A CBS News poll Saturday found that two-thirds of Americans feel that climate change “is either a crisis or a serious problem.” The majority of those people also want “immediate action to address global warming and its damaging consequences”
However, 44% of those polled don’t believe the change is a result of human activities.
This is strange given that the scientific community has held a consensus on the issue for decades: human carbon production is the primary driver of climate change. In fact, the information has been there for more than a century. A Swedish scientist first calculated in 1896 that adding carbon dioxide to the atmosphere could lead to warmer global temperatures. By the 1930s, scientists were measuring the increase, and in the late 1960s, they had documented the impact of melting ice in Antarctica.
The denial of the public of their responsibility is likely, at least in part, a result of decades of deliberate misinformation from the fossil fuels industry. In 1990, Exxon released a report saying that the effects of climate change were “too murkey to warrant action” while simultaneously accounting for the effects of climate change in its plans for future Arctic drilling operations.
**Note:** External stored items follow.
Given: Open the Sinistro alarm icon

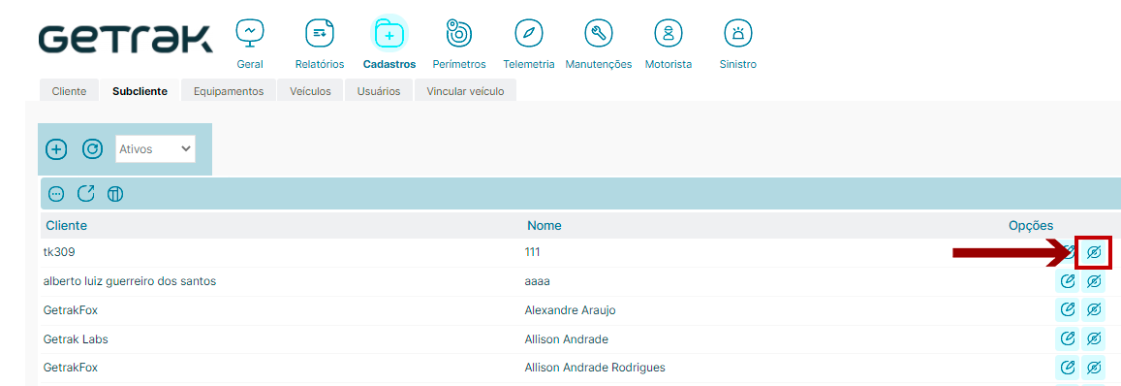Looking at the screenshot, I should point(737,33).
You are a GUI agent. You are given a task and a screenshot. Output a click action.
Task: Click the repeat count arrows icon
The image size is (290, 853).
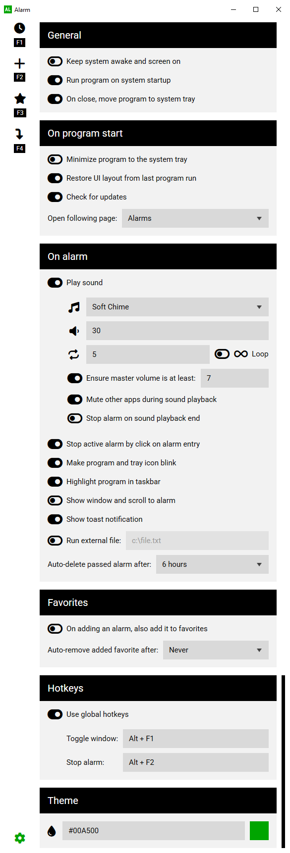coord(73,354)
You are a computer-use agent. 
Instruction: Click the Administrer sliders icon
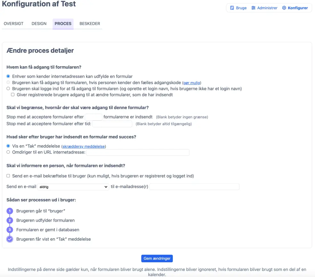click(253, 8)
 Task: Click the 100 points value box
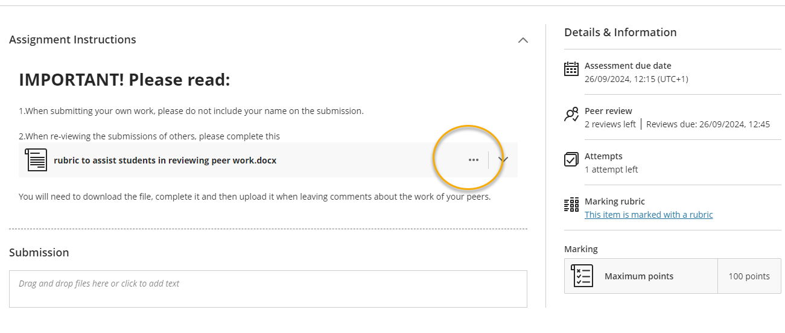pyautogui.click(x=749, y=276)
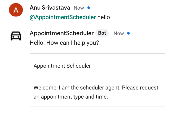This screenshot has height=114, width=176.
Task: Open the Anu Srivastava sender name
Action: (x=50, y=8)
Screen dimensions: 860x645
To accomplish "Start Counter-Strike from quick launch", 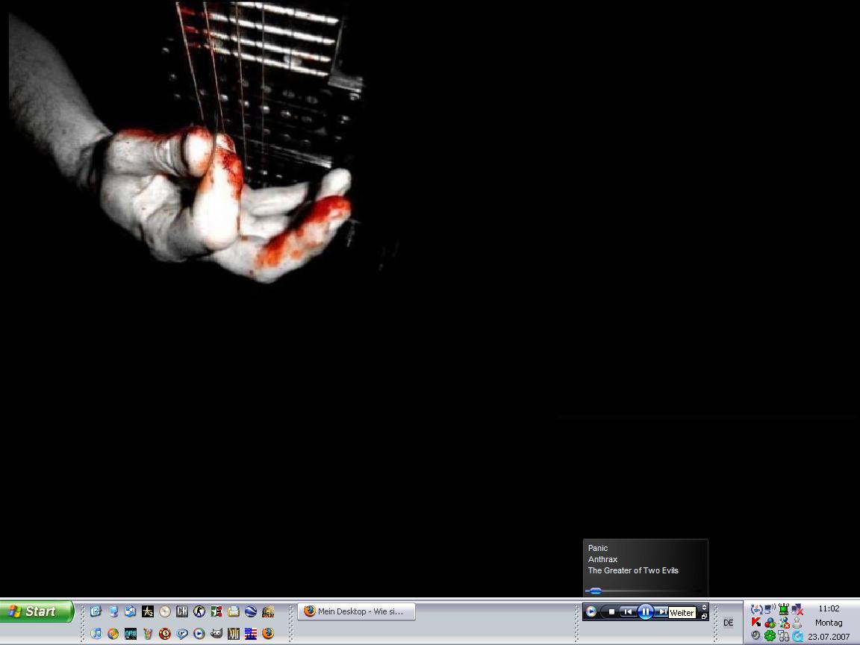I will click(x=199, y=611).
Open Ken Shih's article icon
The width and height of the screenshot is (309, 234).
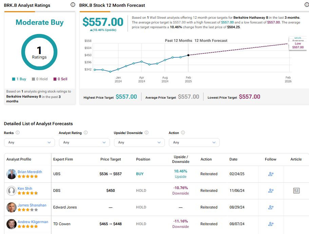[x=296, y=190]
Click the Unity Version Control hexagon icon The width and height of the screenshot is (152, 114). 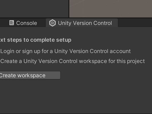[52, 23]
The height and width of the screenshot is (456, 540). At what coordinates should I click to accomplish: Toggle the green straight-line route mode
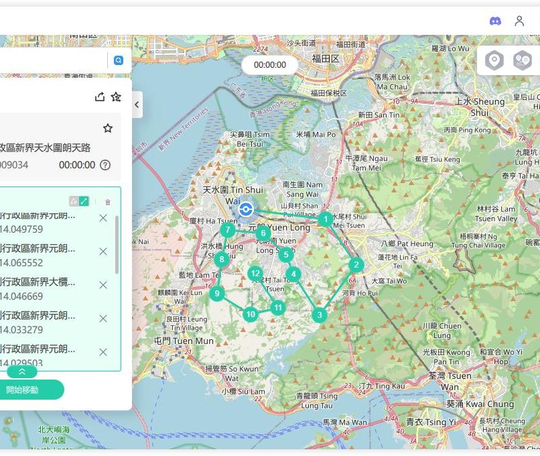84,201
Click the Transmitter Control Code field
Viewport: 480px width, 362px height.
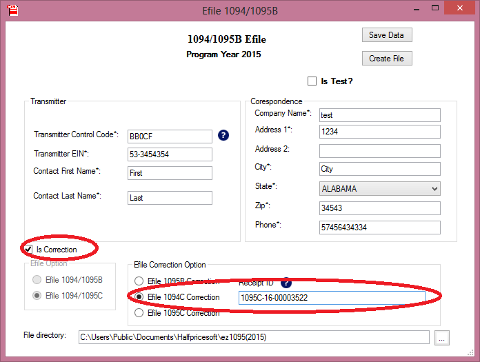pyautogui.click(x=170, y=137)
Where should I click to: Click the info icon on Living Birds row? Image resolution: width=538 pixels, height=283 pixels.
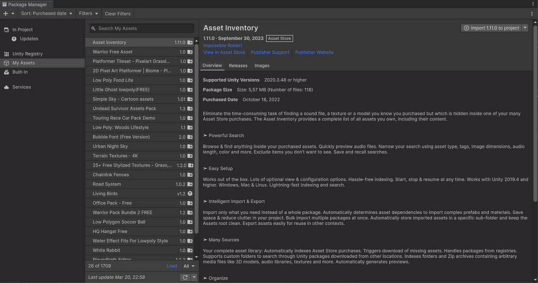coord(190,194)
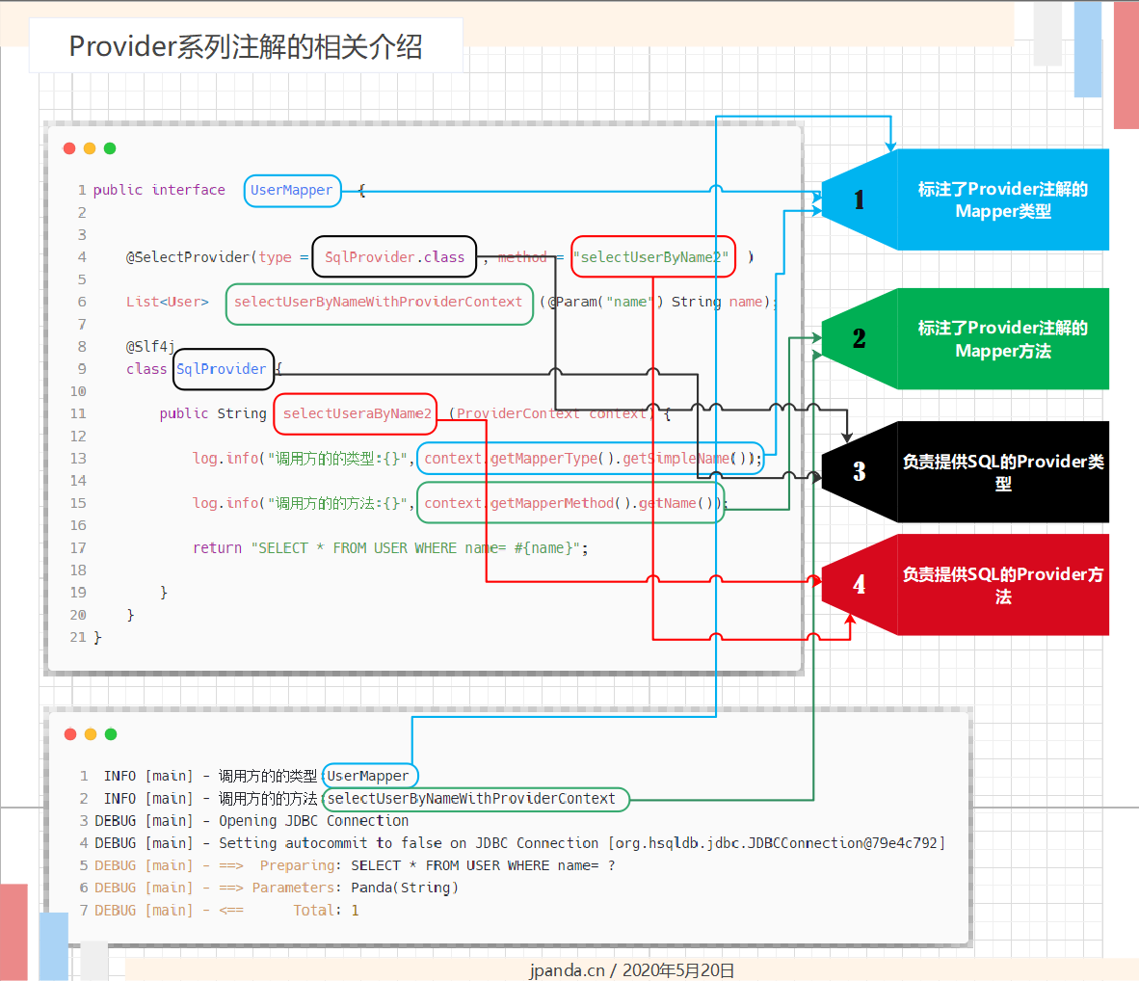This screenshot has width=1139, height=981.
Task: Click the green dot on the log output window
Action: point(109,733)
Whatever the reason for the misunderstanding, there’s little time to waste. The effects of climate change will soon be irreversible. We are already suffering. Entire cities in India are running out of water. We watch videos of glaciers melting and collapsing on the web, and the harsh reality is that ice losses in Antarctica have tripled since 2012, meaning that sea levels are rising faster today than at any point in the past 25 years. Extreme weather events have disrupted crops and destroyed harvests in Latin America and Africa, changing migration patterns in those areas and forcing farmers to relocate, even sending climate refugees to the US and Europe. Eighteen of the 19 warmest years ever recorded have occurred since 2000. The last five years have been the hottest since record-keeping began in 1880. The temperature reached a record-breaking 90 degrees in Anchorage this summer and an unprecedented 108 degrees in Paris.
It’s not impossible to fix the problem. It may be too late to completely reverse the damage we have done, but the planet can still be saved. Except we have to stop denying responsibility and start taking action. Complacency is simply not something that we can afford at this point.